### EXERCISE
The required output is all lines below that contain the word "Given".

(Saved entries)
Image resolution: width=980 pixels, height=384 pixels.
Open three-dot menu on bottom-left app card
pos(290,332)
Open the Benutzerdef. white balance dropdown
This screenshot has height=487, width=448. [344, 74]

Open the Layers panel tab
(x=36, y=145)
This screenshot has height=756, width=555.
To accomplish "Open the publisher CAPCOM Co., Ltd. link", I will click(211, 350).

...

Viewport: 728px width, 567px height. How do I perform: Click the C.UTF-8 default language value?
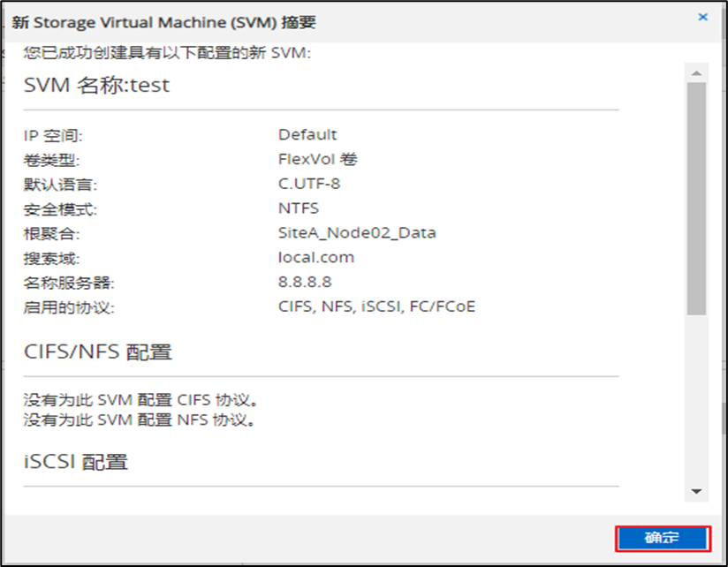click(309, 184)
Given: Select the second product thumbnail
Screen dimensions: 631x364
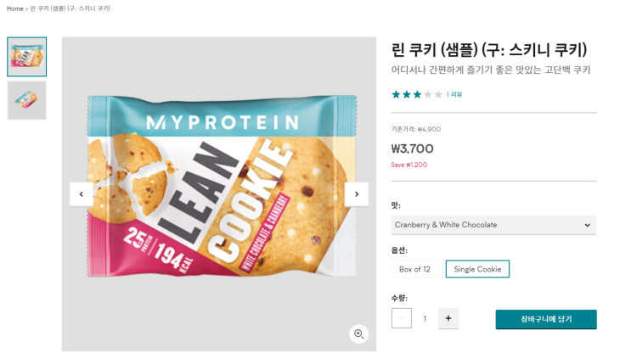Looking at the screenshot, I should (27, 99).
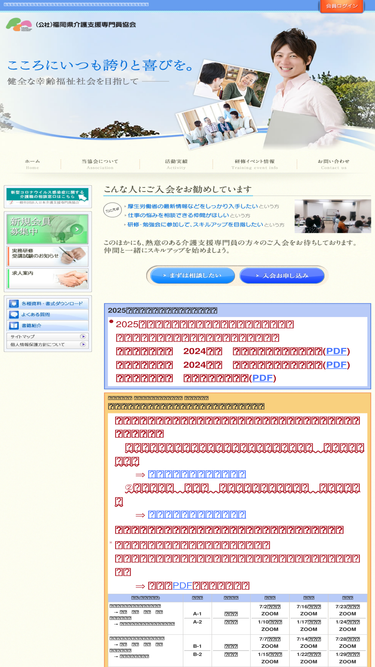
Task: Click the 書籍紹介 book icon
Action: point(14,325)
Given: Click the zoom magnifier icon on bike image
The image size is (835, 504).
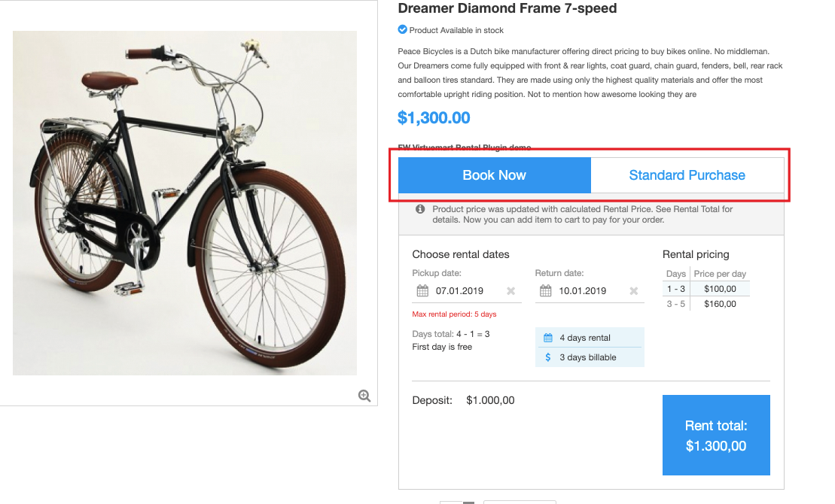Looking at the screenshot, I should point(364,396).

---

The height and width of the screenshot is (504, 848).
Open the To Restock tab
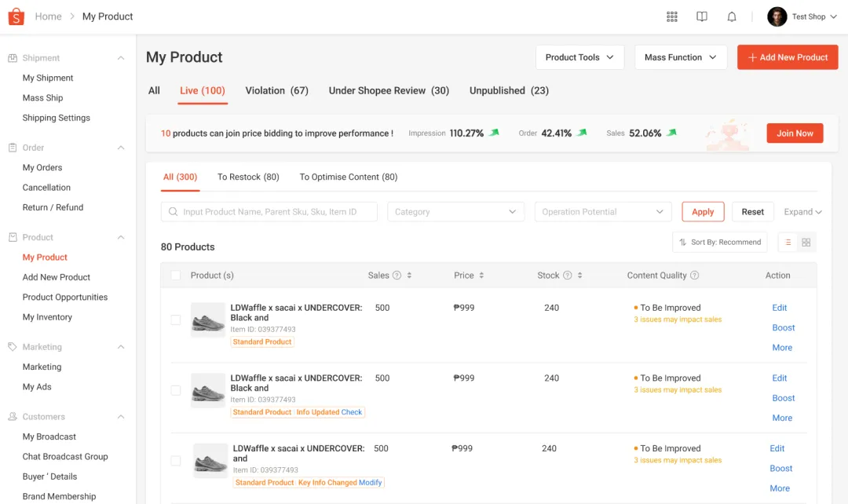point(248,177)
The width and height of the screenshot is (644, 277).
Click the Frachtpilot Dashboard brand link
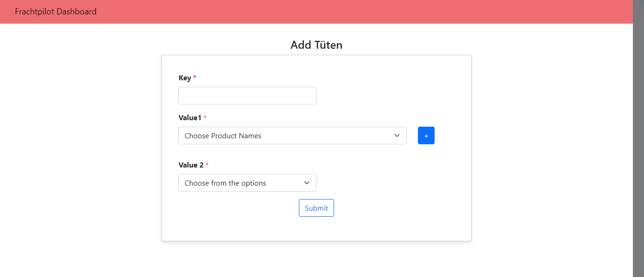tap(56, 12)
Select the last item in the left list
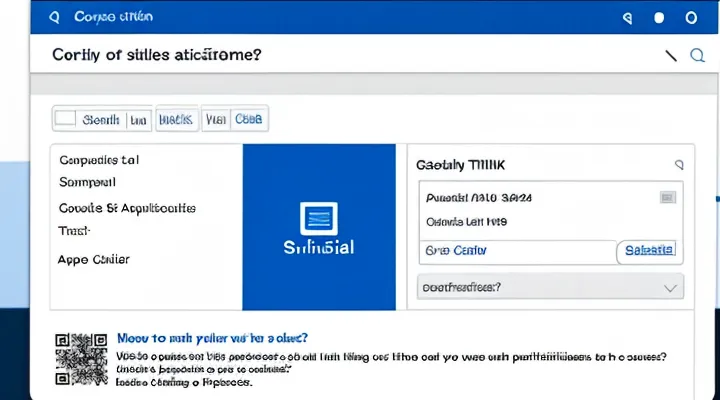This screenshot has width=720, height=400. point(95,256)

### ANSWER TO THE PROBLEM
Given: Select the second product thumbnail
Given: Click the zoom magnifier icon on bike image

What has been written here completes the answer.